• **Data to process**

[Start of section]

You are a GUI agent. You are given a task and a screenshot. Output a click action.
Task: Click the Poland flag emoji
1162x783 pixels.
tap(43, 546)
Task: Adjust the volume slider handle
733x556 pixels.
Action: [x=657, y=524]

[End of section]
[Start of section]

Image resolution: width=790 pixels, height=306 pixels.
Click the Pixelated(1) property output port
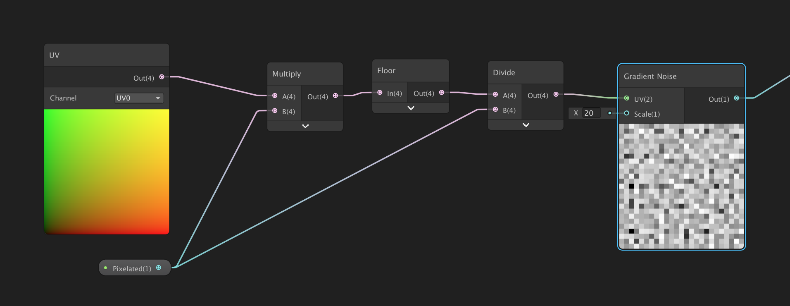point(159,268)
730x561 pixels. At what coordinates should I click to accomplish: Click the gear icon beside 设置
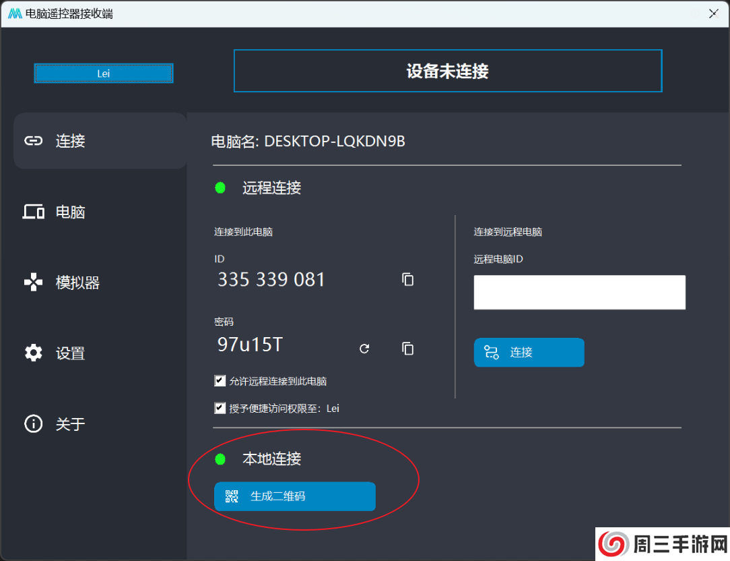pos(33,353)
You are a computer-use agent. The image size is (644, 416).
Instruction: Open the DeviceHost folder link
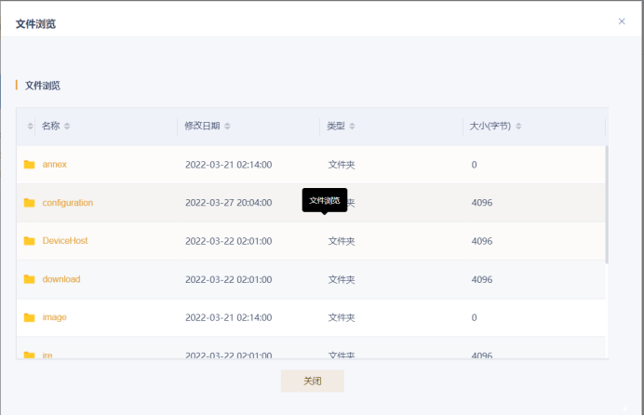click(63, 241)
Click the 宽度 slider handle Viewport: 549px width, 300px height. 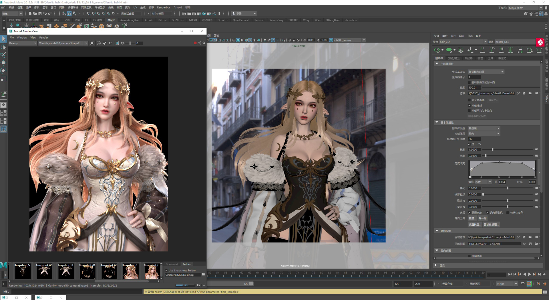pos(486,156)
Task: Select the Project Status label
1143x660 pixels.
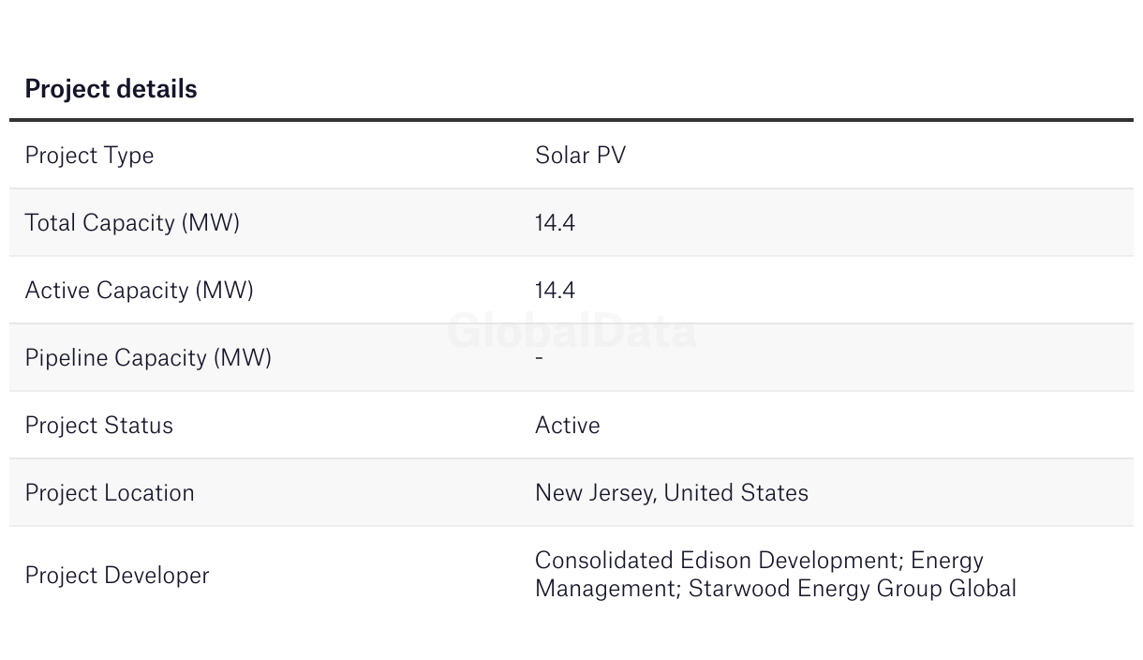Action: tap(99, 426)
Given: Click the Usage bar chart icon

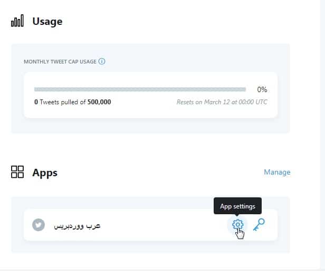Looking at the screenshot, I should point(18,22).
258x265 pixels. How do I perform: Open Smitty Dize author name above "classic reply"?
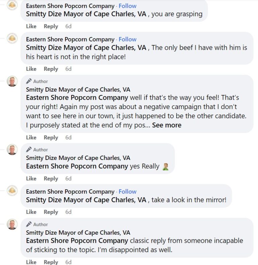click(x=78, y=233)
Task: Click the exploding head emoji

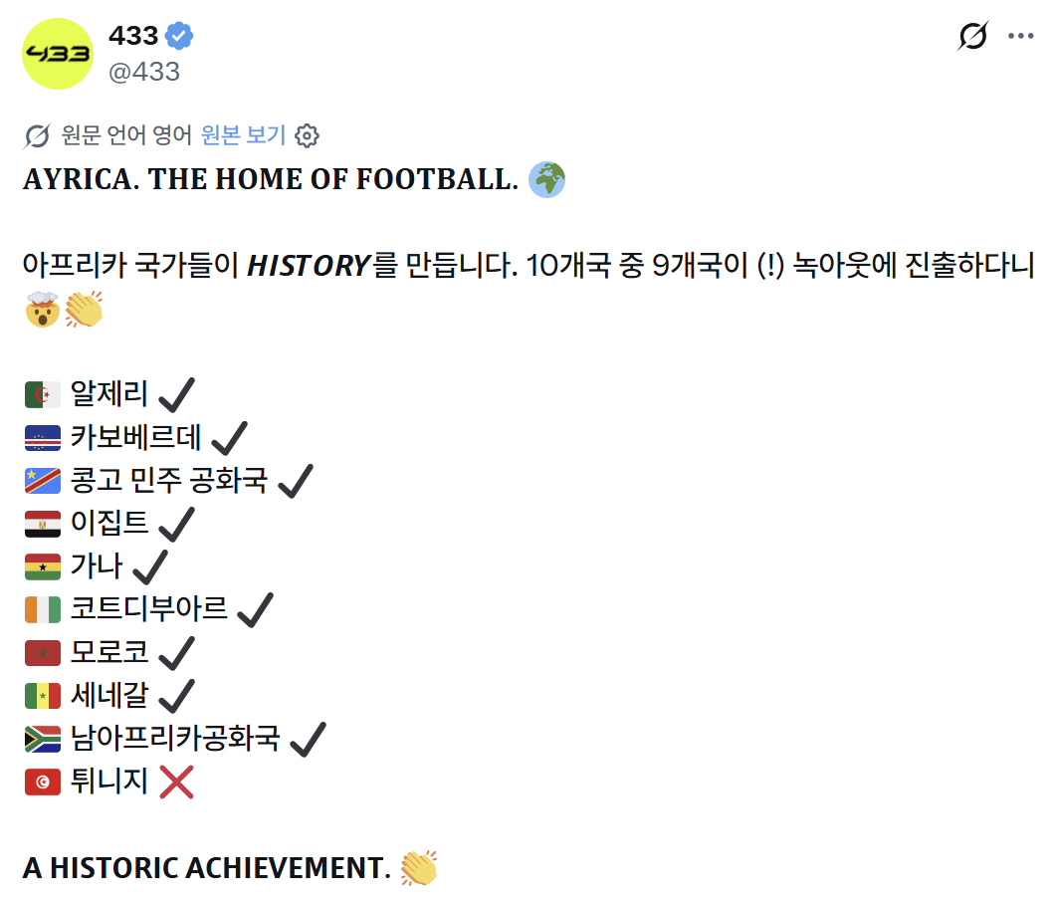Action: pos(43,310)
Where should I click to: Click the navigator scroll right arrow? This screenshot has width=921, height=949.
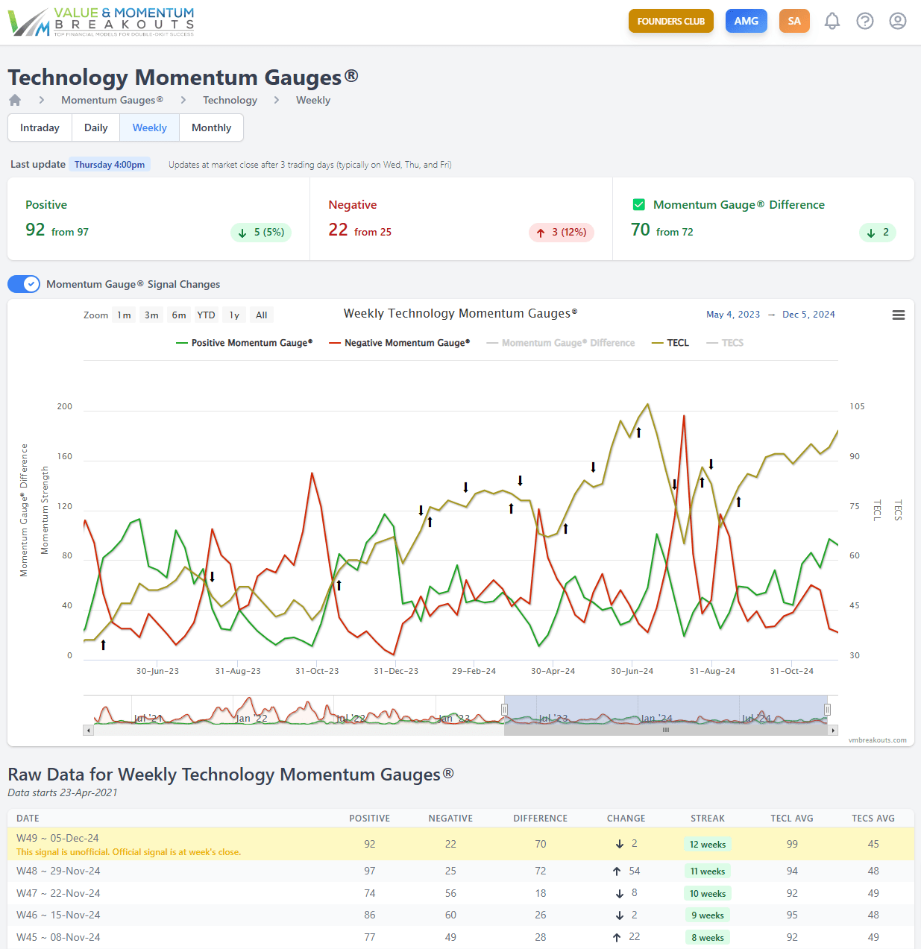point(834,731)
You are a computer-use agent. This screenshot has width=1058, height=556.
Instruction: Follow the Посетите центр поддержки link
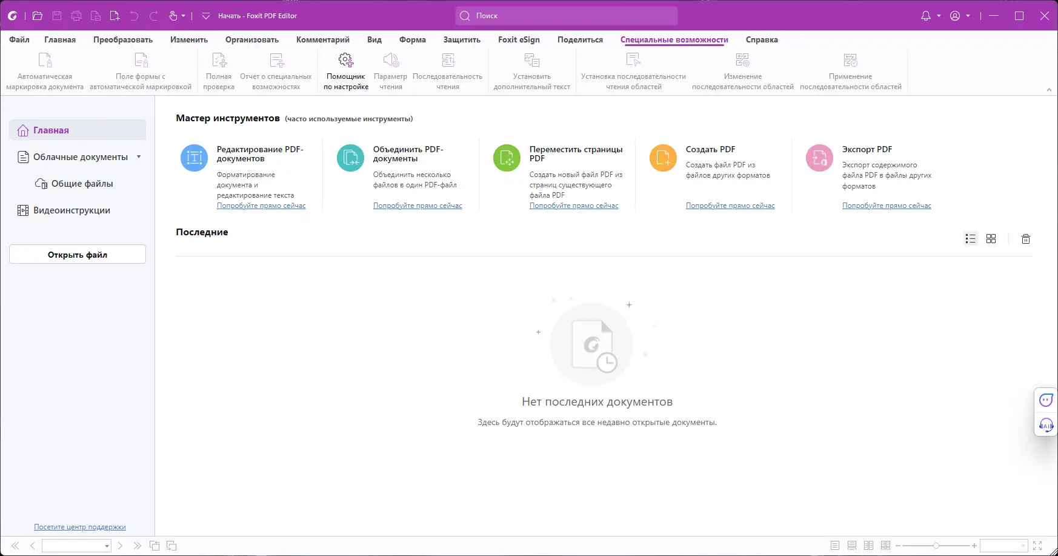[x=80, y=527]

[End of section]

• **Problem to work on**
Copy each line of the data above that holds "computer".

• **Answer below**
You are a computer-use agent. The image size is (644, 416).
You are a computer-use agent. This screenshot has width=1058, height=556.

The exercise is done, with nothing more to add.